Version Reviewed: 1.5.2
Device Reviewed On: iPhone 4
iPhone Integration Rating:
User Interface Rating:
Re-use Value Rating:
Diaries and journals are a fantastic resource for social history, both on a mass scale and simply for allowing someone to look back at their life. While I don't tend to keep a hand written journal any more, unlike during my teenage years, I am a regular user of Momento which allows me to micro-blog as well as to link everything up to my many social networking accounts.
Day One focuses on the diary aspects of such an app rather than the ability to store tweets and status updates (although it does allow for entries to be tweeted).
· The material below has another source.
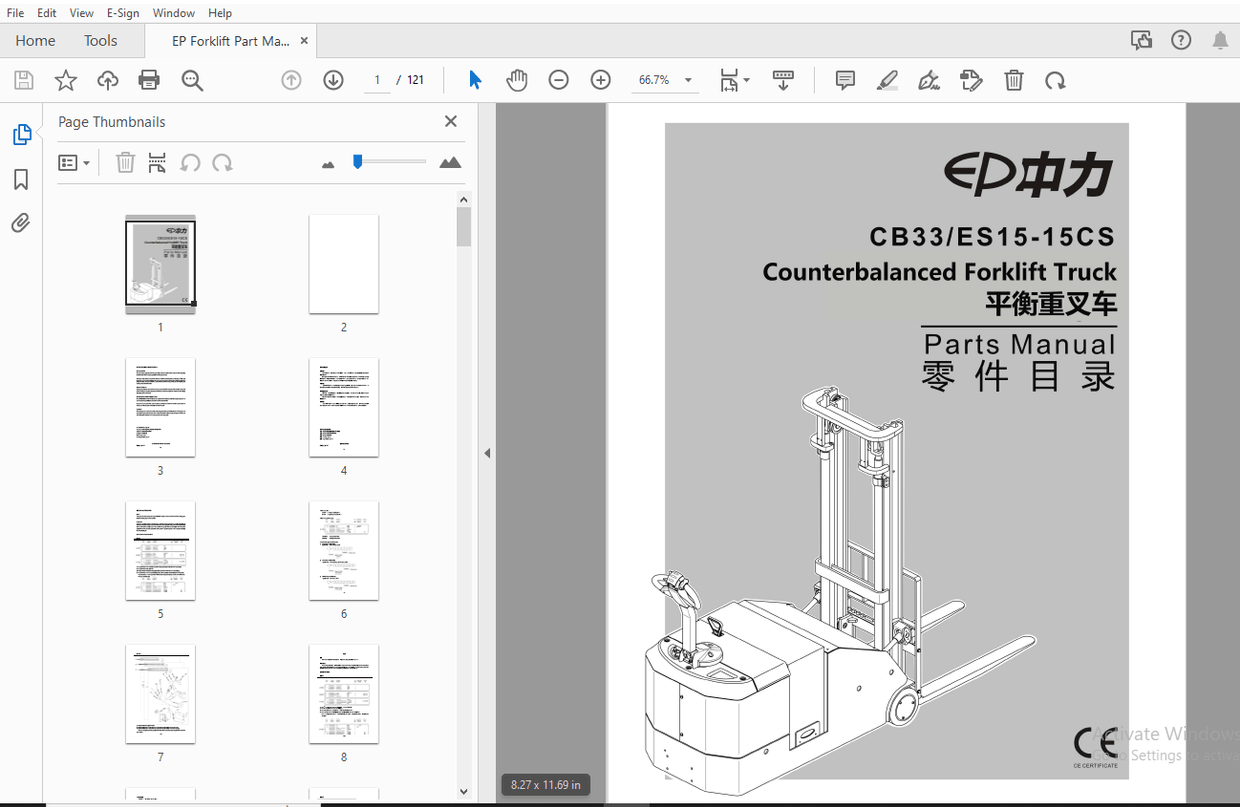Viewport: 1240px width, 807px height.
Task: Close the Page Thumbnails panel
Action: click(450, 121)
The simplicity behind Day One makes for a double edged sword in comparison to something like Momento.
The interface for accessing Day One is very simple to use. Everything is laid out in a clear and concise manner. The only thing that takes any time to set up is the syncing functionality with iCloud or Dropbox, iCloud being the faster of the two to configure.
After that, it's simply a matter of typing entries as and when the user wants to. These entries can then be viewed chronologically or via a calendar interface for those who prefer that way of searching. Entries according to year can also be accessed.
It's all very straight forward but that's when the lack of features becomes prominent. There's no way of tagging each entry for quick consultation later, which also leads to no searching functionality. The ability to add photos is also missing, along with any security other than a passcode lock option.
What is available in Day One works well but it does feel limited compared to the splendour of Momento. Future updates are promised to include more functionality however so hopefully this will make Day One more of an unmissable journal app. For now though, stick with Momento unless universal app support is vital.